> [WORK TASK]: Where does the string "point" appear in the records? Copy every line that contains it.

> [INPUT]:
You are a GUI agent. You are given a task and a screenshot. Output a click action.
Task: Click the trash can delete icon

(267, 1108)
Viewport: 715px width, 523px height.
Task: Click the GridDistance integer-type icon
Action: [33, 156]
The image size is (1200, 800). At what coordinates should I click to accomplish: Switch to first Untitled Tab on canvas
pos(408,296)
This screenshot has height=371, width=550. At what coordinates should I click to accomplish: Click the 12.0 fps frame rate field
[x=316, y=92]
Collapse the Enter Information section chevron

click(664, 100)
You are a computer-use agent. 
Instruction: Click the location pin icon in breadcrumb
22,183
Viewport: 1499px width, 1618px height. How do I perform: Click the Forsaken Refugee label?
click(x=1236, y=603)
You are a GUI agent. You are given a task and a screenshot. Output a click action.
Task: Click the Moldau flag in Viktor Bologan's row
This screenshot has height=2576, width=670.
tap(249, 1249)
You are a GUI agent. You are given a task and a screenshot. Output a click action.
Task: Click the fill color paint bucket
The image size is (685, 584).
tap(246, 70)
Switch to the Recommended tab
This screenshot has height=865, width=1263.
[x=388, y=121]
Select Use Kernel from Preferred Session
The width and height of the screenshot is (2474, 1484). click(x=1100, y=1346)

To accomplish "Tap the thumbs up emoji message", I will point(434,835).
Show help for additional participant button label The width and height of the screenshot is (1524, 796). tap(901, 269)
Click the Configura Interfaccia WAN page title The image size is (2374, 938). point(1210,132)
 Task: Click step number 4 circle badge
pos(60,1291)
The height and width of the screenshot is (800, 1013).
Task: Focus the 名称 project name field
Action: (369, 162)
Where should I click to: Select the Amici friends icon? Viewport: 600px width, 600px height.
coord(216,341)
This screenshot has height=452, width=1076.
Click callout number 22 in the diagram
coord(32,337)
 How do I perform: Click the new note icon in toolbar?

> [ANSWER]:
To accomplish "Tap the thumbs up emoji message", I will point(434,835).
Click the Configura Interfaccia WAN page title The image size is (2374, 938). point(1210,132)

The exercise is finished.